» **WHAT TO PRODUCE**:
Write out all of the records, keeping each one exactly as written.

*** Block opens ***

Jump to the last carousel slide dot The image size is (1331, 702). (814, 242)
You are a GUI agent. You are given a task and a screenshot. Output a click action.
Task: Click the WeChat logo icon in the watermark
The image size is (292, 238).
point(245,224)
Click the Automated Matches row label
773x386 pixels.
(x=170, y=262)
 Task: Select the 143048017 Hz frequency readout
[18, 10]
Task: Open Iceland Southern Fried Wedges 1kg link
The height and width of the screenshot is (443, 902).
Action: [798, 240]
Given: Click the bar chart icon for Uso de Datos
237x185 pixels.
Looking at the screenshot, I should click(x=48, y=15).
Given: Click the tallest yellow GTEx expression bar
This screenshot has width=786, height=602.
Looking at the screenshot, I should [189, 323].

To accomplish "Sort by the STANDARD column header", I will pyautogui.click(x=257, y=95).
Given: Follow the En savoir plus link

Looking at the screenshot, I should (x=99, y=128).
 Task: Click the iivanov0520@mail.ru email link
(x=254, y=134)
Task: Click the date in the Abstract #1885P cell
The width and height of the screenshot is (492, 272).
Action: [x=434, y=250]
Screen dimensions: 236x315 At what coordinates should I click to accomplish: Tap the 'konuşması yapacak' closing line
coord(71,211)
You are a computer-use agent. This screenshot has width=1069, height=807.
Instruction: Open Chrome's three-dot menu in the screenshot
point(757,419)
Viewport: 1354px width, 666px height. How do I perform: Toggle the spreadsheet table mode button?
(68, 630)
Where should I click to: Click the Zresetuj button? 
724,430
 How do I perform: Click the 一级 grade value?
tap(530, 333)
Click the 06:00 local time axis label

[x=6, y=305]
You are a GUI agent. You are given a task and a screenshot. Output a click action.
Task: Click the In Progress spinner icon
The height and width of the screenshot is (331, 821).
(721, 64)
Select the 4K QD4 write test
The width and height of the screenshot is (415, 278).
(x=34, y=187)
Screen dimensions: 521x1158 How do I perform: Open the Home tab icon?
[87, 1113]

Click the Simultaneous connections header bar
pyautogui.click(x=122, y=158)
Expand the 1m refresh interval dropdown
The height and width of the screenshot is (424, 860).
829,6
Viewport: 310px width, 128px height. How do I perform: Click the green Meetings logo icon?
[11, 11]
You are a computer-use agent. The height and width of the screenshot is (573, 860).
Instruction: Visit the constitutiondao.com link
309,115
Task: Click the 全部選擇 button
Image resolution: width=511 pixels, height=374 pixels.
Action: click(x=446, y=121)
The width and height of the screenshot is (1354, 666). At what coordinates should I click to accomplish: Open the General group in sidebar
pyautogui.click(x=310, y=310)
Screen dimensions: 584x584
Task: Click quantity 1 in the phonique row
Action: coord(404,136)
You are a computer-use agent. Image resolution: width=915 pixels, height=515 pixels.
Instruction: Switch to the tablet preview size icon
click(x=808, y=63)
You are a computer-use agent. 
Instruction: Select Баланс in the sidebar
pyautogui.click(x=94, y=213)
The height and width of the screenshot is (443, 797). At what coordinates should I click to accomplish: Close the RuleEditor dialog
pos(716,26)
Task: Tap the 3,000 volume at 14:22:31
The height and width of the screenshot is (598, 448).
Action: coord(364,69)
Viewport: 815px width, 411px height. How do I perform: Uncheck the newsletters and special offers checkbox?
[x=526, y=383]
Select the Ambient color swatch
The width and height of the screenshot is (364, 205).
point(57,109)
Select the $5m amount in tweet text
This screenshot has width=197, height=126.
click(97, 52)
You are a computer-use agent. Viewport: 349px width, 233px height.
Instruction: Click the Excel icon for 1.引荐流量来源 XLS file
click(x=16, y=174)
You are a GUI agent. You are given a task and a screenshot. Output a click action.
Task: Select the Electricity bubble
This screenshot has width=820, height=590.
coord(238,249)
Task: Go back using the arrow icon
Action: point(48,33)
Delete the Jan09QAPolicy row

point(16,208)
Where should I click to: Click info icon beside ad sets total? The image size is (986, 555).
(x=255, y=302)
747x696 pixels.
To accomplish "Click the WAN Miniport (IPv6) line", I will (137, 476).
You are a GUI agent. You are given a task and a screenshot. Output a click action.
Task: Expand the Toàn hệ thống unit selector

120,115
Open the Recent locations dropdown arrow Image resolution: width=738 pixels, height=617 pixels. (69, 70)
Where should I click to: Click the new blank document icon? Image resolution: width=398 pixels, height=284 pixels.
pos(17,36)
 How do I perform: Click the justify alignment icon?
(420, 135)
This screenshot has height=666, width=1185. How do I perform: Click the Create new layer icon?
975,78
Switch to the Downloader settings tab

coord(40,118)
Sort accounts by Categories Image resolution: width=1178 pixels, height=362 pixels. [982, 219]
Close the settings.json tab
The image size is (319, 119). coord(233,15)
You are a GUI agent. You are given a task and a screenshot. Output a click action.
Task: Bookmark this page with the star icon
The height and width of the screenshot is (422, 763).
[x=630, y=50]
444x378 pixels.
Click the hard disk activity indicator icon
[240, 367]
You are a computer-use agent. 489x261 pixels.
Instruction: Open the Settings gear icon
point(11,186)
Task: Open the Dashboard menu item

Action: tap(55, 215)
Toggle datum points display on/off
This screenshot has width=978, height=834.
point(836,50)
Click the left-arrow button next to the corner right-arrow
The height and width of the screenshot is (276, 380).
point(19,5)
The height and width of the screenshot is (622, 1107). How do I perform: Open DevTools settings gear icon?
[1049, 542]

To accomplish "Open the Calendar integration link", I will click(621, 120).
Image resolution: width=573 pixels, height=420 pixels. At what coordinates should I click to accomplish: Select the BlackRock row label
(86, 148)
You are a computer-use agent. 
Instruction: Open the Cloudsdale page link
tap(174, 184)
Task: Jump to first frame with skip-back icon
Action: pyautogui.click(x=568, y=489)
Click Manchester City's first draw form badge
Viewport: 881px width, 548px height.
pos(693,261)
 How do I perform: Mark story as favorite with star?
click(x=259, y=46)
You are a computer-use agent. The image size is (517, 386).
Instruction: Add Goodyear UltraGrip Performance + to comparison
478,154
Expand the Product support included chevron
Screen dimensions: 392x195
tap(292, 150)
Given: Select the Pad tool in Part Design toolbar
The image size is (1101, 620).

*** Block closes ***

» **SOLUTION**:
Jump to the last carousel slide dot The image size is (1331, 702). (814, 242)
You are a GUI agent. You are given a task and a screenshot. Output a click action.
Task: Click the WeChat logo icon in the watermark
The image size is (292, 238).
point(245,224)
Click the Automated Matches row label
773x386 pixels.
(x=170, y=262)
 Task: Select the 143048017 Hz frequency readout
[18, 10]
Task: Open Iceland Southern Fried Wedges 1kg link
The height and width of the screenshot is (443, 902).
Action: [798, 240]
Given: Click the bar chart icon for Uso de Datos
237x185 pixels.
Looking at the screenshot, I should click(x=48, y=15).
Given: Click the tallest yellow GTEx expression bar
This screenshot has width=786, height=602.
Looking at the screenshot, I should [189, 323].

To accomplish "Sort by the STANDARD column header", I will pyautogui.click(x=257, y=95).
Given: Follow the En savoir plus link

Looking at the screenshot, I should (x=99, y=128).
 Task: Click the iivanov0520@mail.ru email link
(x=254, y=134)
Task: Click the date in the Abstract #1885P cell
The width and height of the screenshot is (492, 272).
Action: [x=434, y=250]
Screen dimensions: 236x315 At what coordinates should I click to accomplish: Tap the 'konuşması yapacak' closing line
coord(71,211)
You are a computer-use agent. This screenshot has width=1069, height=807.
Instruction: Open Chrome's three-dot menu in the screenshot
point(757,419)
Viewport: 1354px width, 666px height. How do I perform: Toggle the spreadsheet table mode button?
(68, 630)
Where should I click to: Click the Zresetuj button? 
724,430
 How do I perform: Click the 一级 grade value?
tap(530, 333)
Click the 06:00 local time axis label

[x=6, y=305]
You are a GUI agent. You are given a task and a screenshot. Output a click action.
Task: Click the In Progress spinner icon
The height and width of the screenshot is (331, 821).
(721, 64)
Select the 4K QD4 write test
The width and height of the screenshot is (415, 278).
(x=34, y=187)
Screen dimensions: 521x1158 How do I perform: Open the Home tab icon?
[87, 1113]

Click the Simultaneous connections header bar
pyautogui.click(x=122, y=158)
Expand the 1m refresh interval dropdown
The height and width of the screenshot is (424, 860).
829,6
Viewport: 310px width, 128px height. How do I perform: Click the green Meetings logo icon?
[11, 11]
You are a computer-use agent. The height and width of the screenshot is (573, 860).
Instruction: Visit the constitutiondao.com link
309,115
Task: Click the 全部選擇 button
Image resolution: width=511 pixels, height=374 pixels.
Action: click(x=446, y=121)
The width and height of the screenshot is (1354, 666). At what coordinates should I click to accomplish: Open the General group in sidebar
pyautogui.click(x=310, y=310)
Screen dimensions: 584x584
Task: Click quantity 1 in the phonique row
Action: coord(404,136)
You are a computer-use agent. Image resolution: width=915 pixels, height=515 pixels.
Instruction: Switch to the tablet preview size icon
click(x=808, y=63)
You are a computer-use agent. 
Instruction: Select Баланс in the sidebar
pyautogui.click(x=94, y=213)
The height and width of the screenshot is (443, 797). At what coordinates should I click to accomplish: Close the RuleEditor dialog
pos(716,26)
Task: Tap the 3,000 volume at 14:22:31
The height and width of the screenshot is (598, 448).
Action: coord(364,69)
Viewport: 815px width, 411px height. How do I perform: Uncheck the newsletters and special offers checkbox?
[x=526, y=383]
Select the Ambient color swatch
The width and height of the screenshot is (364, 205).
point(57,109)
Select the $5m amount in tweet text
This screenshot has width=197, height=126.
click(97, 52)
You are a computer-use agent. Viewport: 349px width, 233px height.
Instruction: Click the Excel icon for 1.引荐流量来源 XLS file
click(x=16, y=174)
You are a GUI agent. You are given a task and a screenshot. Output a click action.
Task: Select the Electricity bubble
This screenshot has width=820, height=590.
coord(238,249)
Task: Go back using the arrow icon
Action: point(48,33)
Delete the Jan09QAPolicy row

point(16,208)
Where should I click to: Click info icon beside ad sets total? The image size is (986, 555).
(x=255, y=302)
747x696 pixels.
To accomplish "Click the WAN Miniport (IPv6) line", I will (137, 476).
You are a GUI agent. You are given a task and a screenshot. Output a click action.
Task: Expand the Toàn hệ thống unit selector

120,115
Open the Recent locations dropdown arrow Image resolution: width=738 pixels, height=617 pixels. (69, 70)
Where should I click to: Click the new blank document icon? Image resolution: width=398 pixels, height=284 pixels.
pos(17,36)
 How do I perform: Click the justify alignment icon?
(420, 135)
This screenshot has height=666, width=1185. How do I perform: Click the Create new layer icon?
975,78
Switch to the Downloader settings tab

coord(40,118)
Sort accounts by Categories Image resolution: width=1178 pixels, height=362 pixels. [982, 219]
Close the settings.json tab
The image size is (319, 119). coord(233,15)
You are a GUI agent. You are given a task and a screenshot. Output a click action.
Task: Bookmark this page with the star icon
The height and width of the screenshot is (422, 763).
[x=630, y=50]
444x378 pixels.
Click the hard disk activity indicator icon
[240, 367]
You are a computer-use agent. 489x261 pixels.
Instruction: Open the Settings gear icon
point(11,186)
Task: Open the Dashboard menu item

Action: tap(55, 215)
Toggle datum points display on/off
This screenshot has width=978, height=834.
point(836,50)
Click the left-arrow button next to the corner right-arrow
The height and width of the screenshot is (276, 380).
point(19,5)
The height and width of the screenshot is (622, 1107). How do I perform: Open DevTools settings gear icon?
[1049, 542]

To accomplish "Open the Calendar integration link", I will click(621, 120).
Image resolution: width=573 pixels, height=420 pixels. At what coordinates should I click to accomplish: Select the BlackRock row label
(86, 148)
You are a computer-use agent. 
Instruction: Open the Cloudsdale page link
tap(174, 184)
Task: Jump to first frame with skip-back icon
Action: pyautogui.click(x=568, y=489)
Click Manchester City's first draw form badge
Viewport: 881px width, 548px height.
pos(693,261)
 How do I perform: Mark story as favorite with star?
click(x=259, y=46)
You are a computer-use agent. The image size is (517, 386).
Instruction: Add Goodyear UltraGrip Performance + to comparison
478,154
Expand the Product support included chevron
Screen dimensions: 392x195
tap(292, 150)
Given: Select the Pad tool in Part Design toolbar
The image size is (1101, 620).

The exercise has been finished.